(Records from a collection)
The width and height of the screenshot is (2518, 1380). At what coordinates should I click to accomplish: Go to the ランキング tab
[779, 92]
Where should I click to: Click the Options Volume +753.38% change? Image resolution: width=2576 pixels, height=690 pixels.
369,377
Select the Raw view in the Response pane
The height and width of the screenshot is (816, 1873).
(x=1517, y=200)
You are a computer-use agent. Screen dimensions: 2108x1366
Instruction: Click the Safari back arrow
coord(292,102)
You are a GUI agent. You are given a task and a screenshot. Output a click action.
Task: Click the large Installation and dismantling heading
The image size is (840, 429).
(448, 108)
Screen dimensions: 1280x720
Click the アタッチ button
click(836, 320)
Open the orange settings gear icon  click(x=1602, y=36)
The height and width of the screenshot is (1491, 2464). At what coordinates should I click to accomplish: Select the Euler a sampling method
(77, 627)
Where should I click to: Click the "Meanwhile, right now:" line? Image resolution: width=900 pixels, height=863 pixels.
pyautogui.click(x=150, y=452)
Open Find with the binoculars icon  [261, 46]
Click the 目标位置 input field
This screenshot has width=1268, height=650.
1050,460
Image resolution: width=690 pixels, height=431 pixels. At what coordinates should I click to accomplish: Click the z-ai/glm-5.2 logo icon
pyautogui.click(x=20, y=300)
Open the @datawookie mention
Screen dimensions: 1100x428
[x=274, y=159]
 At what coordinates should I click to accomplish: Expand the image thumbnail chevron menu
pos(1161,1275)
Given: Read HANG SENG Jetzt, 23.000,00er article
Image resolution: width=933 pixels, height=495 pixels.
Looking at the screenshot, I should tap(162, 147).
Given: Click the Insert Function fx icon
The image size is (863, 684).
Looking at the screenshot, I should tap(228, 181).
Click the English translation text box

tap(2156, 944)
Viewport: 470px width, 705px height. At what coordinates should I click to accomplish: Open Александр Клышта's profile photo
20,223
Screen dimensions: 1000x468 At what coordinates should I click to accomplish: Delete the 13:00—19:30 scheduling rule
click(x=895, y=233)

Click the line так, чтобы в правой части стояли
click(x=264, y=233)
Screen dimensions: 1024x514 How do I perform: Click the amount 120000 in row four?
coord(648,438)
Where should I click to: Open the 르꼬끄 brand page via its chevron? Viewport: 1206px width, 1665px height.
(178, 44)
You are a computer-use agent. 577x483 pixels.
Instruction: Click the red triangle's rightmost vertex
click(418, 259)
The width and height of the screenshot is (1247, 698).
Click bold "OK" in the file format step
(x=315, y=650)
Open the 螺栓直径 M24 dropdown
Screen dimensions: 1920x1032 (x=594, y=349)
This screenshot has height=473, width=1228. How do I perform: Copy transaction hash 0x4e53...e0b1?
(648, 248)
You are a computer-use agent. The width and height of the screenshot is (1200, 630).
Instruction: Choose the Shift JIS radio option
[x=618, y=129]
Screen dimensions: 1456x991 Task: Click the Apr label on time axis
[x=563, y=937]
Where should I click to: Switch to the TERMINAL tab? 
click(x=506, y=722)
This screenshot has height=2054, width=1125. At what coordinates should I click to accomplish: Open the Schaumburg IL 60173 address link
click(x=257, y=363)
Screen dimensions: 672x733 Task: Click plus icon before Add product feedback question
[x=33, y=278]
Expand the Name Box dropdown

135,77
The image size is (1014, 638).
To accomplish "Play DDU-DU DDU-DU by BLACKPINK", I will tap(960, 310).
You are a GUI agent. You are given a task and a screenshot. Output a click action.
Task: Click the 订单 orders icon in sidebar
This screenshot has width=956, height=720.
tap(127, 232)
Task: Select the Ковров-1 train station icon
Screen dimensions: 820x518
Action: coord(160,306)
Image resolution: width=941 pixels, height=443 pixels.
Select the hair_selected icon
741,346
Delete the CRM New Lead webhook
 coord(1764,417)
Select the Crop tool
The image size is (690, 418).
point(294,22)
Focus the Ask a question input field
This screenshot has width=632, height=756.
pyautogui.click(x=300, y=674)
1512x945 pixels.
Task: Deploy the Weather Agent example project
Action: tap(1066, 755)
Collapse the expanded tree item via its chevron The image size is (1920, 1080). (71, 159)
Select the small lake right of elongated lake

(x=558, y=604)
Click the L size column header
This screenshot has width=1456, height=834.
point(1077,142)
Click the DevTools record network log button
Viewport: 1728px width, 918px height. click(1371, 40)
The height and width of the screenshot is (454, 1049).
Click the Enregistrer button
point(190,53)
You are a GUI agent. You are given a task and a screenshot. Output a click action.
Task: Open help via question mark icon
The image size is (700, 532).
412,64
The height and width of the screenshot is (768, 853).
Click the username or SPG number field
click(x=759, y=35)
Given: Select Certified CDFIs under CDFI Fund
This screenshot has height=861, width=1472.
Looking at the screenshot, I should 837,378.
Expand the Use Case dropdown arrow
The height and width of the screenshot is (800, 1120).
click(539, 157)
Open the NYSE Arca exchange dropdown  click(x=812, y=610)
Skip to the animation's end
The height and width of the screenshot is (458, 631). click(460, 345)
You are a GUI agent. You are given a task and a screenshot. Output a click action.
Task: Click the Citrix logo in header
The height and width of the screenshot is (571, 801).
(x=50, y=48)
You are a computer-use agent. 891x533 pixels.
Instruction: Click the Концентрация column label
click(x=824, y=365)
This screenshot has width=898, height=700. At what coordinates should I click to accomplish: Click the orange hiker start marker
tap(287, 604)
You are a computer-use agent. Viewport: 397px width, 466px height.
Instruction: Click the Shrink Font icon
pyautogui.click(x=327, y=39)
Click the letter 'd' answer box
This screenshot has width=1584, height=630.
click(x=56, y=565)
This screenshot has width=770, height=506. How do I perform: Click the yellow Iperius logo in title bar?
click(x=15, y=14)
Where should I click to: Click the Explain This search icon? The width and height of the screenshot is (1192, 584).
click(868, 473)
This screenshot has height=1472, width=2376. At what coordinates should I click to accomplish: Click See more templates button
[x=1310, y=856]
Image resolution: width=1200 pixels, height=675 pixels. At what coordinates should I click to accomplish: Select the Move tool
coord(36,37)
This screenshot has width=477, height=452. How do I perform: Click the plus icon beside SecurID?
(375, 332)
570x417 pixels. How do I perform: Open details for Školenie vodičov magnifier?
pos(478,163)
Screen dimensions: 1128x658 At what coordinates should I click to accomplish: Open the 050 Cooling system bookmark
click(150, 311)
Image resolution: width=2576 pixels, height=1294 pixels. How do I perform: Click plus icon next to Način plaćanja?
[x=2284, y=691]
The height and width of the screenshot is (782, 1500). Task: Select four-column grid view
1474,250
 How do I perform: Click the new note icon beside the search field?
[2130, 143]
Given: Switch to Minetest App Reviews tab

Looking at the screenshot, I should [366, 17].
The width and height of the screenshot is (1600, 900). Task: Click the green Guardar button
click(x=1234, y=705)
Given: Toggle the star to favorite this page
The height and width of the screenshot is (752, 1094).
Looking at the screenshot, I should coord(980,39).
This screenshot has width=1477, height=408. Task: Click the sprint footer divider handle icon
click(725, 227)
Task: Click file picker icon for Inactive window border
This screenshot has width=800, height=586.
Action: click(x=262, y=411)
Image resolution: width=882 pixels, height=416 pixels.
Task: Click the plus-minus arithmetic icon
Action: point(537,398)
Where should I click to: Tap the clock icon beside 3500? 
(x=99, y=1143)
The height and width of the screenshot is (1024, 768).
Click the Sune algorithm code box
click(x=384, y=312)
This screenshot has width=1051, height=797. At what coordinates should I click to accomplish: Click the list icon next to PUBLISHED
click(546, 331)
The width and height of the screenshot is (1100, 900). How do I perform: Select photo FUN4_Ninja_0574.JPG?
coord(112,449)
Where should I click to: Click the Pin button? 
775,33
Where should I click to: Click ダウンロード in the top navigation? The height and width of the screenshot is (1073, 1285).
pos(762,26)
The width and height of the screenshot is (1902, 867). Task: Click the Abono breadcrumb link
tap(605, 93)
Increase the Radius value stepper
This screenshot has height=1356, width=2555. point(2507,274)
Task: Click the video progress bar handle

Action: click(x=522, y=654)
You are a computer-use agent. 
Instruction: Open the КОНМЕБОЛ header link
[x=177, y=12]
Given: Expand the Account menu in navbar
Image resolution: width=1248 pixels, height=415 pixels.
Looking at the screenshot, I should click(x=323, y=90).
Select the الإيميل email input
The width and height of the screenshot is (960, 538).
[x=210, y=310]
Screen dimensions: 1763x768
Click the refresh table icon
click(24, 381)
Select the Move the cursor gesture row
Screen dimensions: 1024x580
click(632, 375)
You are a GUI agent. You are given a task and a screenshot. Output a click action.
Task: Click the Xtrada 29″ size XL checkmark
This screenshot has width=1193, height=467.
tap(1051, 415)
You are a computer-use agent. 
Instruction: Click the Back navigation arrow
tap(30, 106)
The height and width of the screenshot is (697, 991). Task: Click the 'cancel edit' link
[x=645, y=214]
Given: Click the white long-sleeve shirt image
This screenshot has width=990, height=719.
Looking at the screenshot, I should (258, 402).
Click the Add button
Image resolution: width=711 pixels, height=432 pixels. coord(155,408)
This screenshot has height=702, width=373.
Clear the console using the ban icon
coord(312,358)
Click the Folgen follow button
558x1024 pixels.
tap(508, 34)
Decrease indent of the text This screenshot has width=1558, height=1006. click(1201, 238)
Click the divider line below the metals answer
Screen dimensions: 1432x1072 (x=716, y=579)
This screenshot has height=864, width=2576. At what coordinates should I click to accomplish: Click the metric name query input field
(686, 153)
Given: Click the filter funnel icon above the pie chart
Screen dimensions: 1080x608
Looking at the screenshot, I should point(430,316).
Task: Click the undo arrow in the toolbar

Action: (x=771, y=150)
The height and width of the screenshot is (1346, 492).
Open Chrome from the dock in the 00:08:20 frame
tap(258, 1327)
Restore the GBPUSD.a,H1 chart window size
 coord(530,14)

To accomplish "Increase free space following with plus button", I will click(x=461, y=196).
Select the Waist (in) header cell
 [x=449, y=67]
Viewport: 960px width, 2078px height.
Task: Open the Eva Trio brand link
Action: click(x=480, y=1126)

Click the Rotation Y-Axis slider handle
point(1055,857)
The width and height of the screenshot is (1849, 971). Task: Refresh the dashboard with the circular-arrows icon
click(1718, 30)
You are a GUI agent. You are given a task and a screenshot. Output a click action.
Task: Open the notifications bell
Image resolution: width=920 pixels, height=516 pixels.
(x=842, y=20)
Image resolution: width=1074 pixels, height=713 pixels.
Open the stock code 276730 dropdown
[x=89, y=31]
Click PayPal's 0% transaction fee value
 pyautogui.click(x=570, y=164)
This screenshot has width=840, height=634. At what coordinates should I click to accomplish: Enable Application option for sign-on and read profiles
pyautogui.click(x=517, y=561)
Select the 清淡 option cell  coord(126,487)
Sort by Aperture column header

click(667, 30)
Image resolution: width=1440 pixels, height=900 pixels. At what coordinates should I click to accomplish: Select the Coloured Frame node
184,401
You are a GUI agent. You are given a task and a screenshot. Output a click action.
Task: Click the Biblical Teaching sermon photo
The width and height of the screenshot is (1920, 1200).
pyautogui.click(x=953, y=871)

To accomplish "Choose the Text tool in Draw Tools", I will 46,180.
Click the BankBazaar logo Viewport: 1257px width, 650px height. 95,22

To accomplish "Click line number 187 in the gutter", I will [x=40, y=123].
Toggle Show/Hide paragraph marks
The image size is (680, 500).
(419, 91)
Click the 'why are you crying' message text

[SET TASK] Format the records above, from the line with "Restore the GBPUSD.a,H1 chart window size" to the line with "(x=842, y=20)", as a JSON list of strings with one string per line and blank lines omitted.

[EXERCISE ANSWER]
[
  "Restore the GBPUSD.a,H1 chart window size",
  " coord(530,14)",
  "To accomplish \"Increase free space following with plus button\", I will click(x=461, y=196).",
  "Select the Waist (in) header cell",
  " [x=449, y=67]",
  "Viewport: 960px width, 2078px height.",
  "Task: Open the Eva Trio brand link",
  "Action: click(x=480, y=1126)",
  "Click the Rotation Y-Axis slider handle",
  "point(1055,857)",
  "The width and height of the screenshot is (1849, 971). Task: Refresh the dashboard with the circular-arrows icon",
  "click(1718, 30)",
  "You are a GUI agent. You are given a task and a screenshot. Output a click action.",
  "Task: Open the notifications bell",
  "Image resolution: width=920 pixels, height=516 pixels.",
  "(x=842, y=20)"
]